— EXERCISE DESCRIPTION —
Reproduce every line of the material below without any changes.

— Raw records —
____________________

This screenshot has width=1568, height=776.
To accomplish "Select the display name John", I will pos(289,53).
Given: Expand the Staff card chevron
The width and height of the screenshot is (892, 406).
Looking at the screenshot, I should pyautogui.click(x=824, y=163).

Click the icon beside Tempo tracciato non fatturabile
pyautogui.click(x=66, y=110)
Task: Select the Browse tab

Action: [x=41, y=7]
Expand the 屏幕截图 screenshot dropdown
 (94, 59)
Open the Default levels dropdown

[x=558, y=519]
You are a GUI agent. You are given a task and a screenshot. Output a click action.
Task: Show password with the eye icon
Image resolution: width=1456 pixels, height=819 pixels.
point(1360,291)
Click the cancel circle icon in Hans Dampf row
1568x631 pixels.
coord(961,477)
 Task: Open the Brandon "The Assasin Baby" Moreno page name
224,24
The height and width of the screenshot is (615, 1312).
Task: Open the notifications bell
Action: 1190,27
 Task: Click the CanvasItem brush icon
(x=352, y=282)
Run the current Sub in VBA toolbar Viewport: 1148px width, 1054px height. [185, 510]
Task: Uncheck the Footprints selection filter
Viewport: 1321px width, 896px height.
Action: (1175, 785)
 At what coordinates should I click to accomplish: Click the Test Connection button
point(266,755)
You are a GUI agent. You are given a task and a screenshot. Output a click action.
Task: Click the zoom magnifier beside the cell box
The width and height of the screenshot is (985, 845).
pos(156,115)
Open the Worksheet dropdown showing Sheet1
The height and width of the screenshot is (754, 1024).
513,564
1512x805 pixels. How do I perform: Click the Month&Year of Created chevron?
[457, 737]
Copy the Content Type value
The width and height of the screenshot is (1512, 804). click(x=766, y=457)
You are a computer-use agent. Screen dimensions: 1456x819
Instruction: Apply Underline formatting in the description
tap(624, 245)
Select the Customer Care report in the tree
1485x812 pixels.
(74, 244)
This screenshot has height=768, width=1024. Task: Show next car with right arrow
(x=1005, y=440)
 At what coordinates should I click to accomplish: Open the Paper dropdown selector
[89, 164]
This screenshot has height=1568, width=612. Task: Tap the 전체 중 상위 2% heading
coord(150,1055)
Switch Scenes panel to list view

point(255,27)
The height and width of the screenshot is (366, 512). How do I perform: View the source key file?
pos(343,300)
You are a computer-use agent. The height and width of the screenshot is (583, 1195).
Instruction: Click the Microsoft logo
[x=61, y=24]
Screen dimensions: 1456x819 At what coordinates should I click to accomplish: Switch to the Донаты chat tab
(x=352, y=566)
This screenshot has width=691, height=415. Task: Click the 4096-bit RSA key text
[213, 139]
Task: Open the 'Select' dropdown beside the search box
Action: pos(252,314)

____________________

— RESULT OF THE EXERCISE —
This screenshot has width=1568, height=776.
To accomplish "Select the display name John", I will pos(289,53).
Given: Expand the Staff card chevron
The width and height of the screenshot is (892, 406).
Looking at the screenshot, I should pyautogui.click(x=824, y=163).

Click the icon beside Tempo tracciato non fatturabile
pyautogui.click(x=66, y=110)
Task: Select the Browse tab

Action: [x=41, y=7]
Expand the 屏幕截图 screenshot dropdown
 (94, 59)
Open the Default levels dropdown

[x=558, y=519]
You are a GUI agent. You are given a task and a screenshot. Output a click action.
Task: Show password with the eye icon
Image resolution: width=1456 pixels, height=819 pixels.
point(1360,291)
Click the cancel circle icon in Hans Dampf row
1568x631 pixels.
coord(961,477)
 Task: Open the Brandon "The Assasin Baby" Moreno page name
224,24
The height and width of the screenshot is (615, 1312).
Task: Open the notifications bell
Action: 1190,27
 Task: Click the CanvasItem brush icon
(x=352, y=282)
Run the current Sub in VBA toolbar Viewport: 1148px width, 1054px height. [185, 510]
Task: Uncheck the Footprints selection filter
Viewport: 1321px width, 896px height.
Action: (1175, 785)
 At what coordinates should I click to accomplish: Click the Test Connection button
point(266,755)
You are a GUI agent. You are given a task and a screenshot. Output a click action.
Task: Click the zoom magnifier beside the cell box
The width and height of the screenshot is (985, 845).
pos(156,115)
Open the Worksheet dropdown showing Sheet1
The height and width of the screenshot is (754, 1024).
513,564
1512x805 pixels. How do I perform: Click the Month&Year of Created chevron?
[457, 737]
Copy the Content Type value
The width and height of the screenshot is (1512, 804). click(x=766, y=457)
You are a computer-use agent. Screen dimensions: 1456x819
Instruction: Apply Underline formatting in the description
tap(624, 245)
Select the Customer Care report in the tree
1485x812 pixels.
(74, 244)
This screenshot has height=768, width=1024. Task: Show next car with right arrow
(x=1005, y=440)
 At what coordinates should I click to accomplish: Open the Paper dropdown selector
[89, 164]
This screenshot has height=1568, width=612. Task: Tap the 전체 중 상위 2% heading
coord(150,1055)
Switch Scenes panel to list view

point(255,27)
The height and width of the screenshot is (366, 512). How do I perform: View the source key file?
pos(343,300)
You are a computer-use agent. The height and width of the screenshot is (583, 1195).
Instruction: Click the Microsoft logo
[x=61, y=24]
Screen dimensions: 1456x819 At what coordinates should I click to accomplish: Switch to the Донаты chat tab
(x=352, y=566)
This screenshot has width=691, height=415. Task: Click the 4096-bit RSA key text
[213, 139]
Task: Open the 'Select' dropdown beside the search box
Action: pos(252,314)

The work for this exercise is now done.